November brought a week of heavy Israeli air and missile strikes against the Gaza Strip, allegedly in retaliation for Palestinian missile attacks against Israel, but the tit-for-tat has been going on for so long that it's pointless to discuss who started it.
And nothing Israel does can stop the growing support for a Palestinian state; in late November the United Nations General Assembly granted Palestine non-voting observer state status by a vote of 138-9.
More worrisome was the threat of Israeli air strikes on Iran, supposedly to stop it getting nuclear weapons. That would be a very big war if it started. The United States would almost inevitably be dragged in, the flow of oil from the Gulf states would stop, and the world economy would do a nosedive.
But there is no proof that Iran is working on nuclear weapons (the US and Israeli intelligence services both say no), and mere air strikes would not cripple Iran's nuclear industry for long. So the whole issue is probably an Israeli bluff.
And then there's the United States, where Barack Obama, having accomplished little except health care reform in his first presidential term, was re-elected anyway.
The Republican candidate concentrated his campaign on Obama's slow progress in overcoming the deepest recession in 70 years - caused by the previous Republican administration - but just in time the numbers started to turn upward for Obama.
The economic recovery will probably strengthen in the coming year (unless the United States falls off the "fiscal cliff" in the next week or so), and strong growth will give Obama enough political capital for at least one big reform project.
The priority is obviously global warming, but there is a danger that he will fritter his resources away on hot-button issues such as gun control.

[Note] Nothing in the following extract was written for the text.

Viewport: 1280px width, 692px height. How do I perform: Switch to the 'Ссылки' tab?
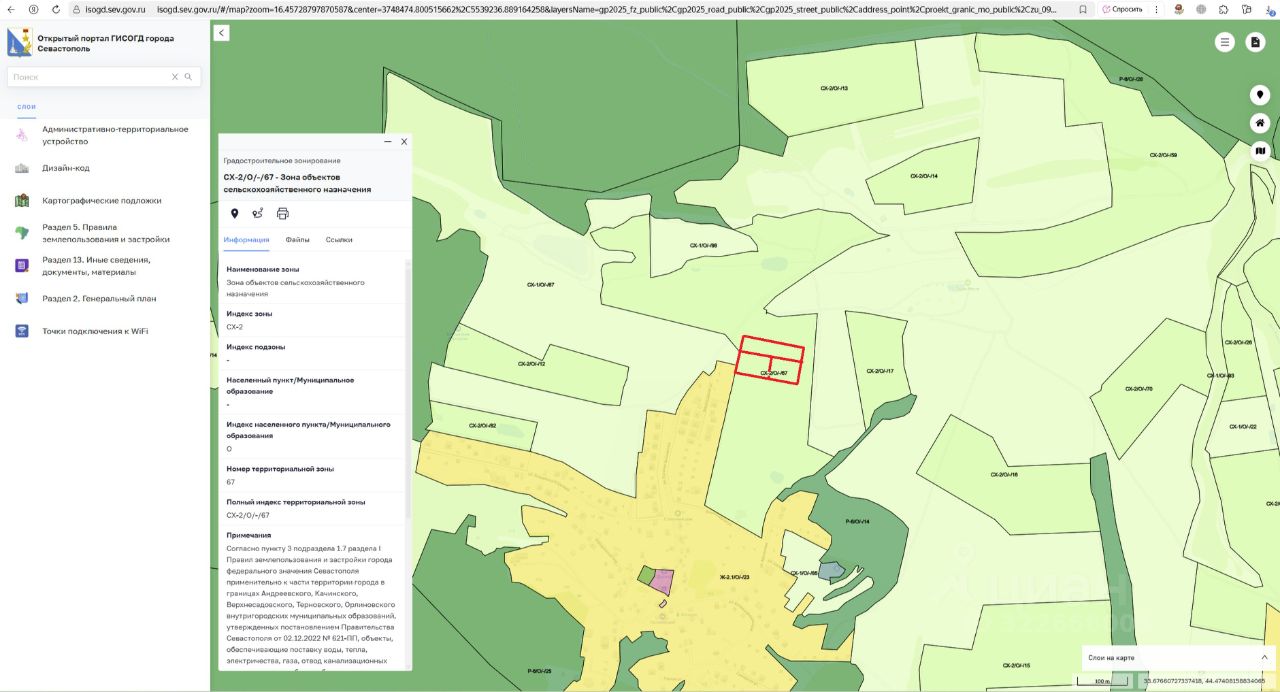pyautogui.click(x=339, y=240)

So much for the big themes of the year. There was also the usual scattering of promising changes like Burma's gradual return to democracy, the start of peace talks that may bring an end to the 60-year-old war between government and guerrillas in Colombia, and the return to the rule of law in areas of anarchic Somalia.
Similarly, there was a steady drizzle of bad news - the revolt by Islamist extremists that split the African state of Mali in April, the pogrom against Burmese Muslims in July, and the police massacre of striking miners in South Africa in August.
Russia's President Vladimir Putin faced unprecedented public protests after the elections last March, but his power still seems secure.
The Mars rover landed in August, and is now busily trundling across the Martian landscape.
Business as usual, in other words. So 2012 wasn't a particularly bad year; if you think it was, you've been reading too many newspapers and watching too much CNN.
It wasn't all that great a year either, but there'll be another one along shortly.
Gwynne Dyer is an independent journalist whose articles are published in 45 countries.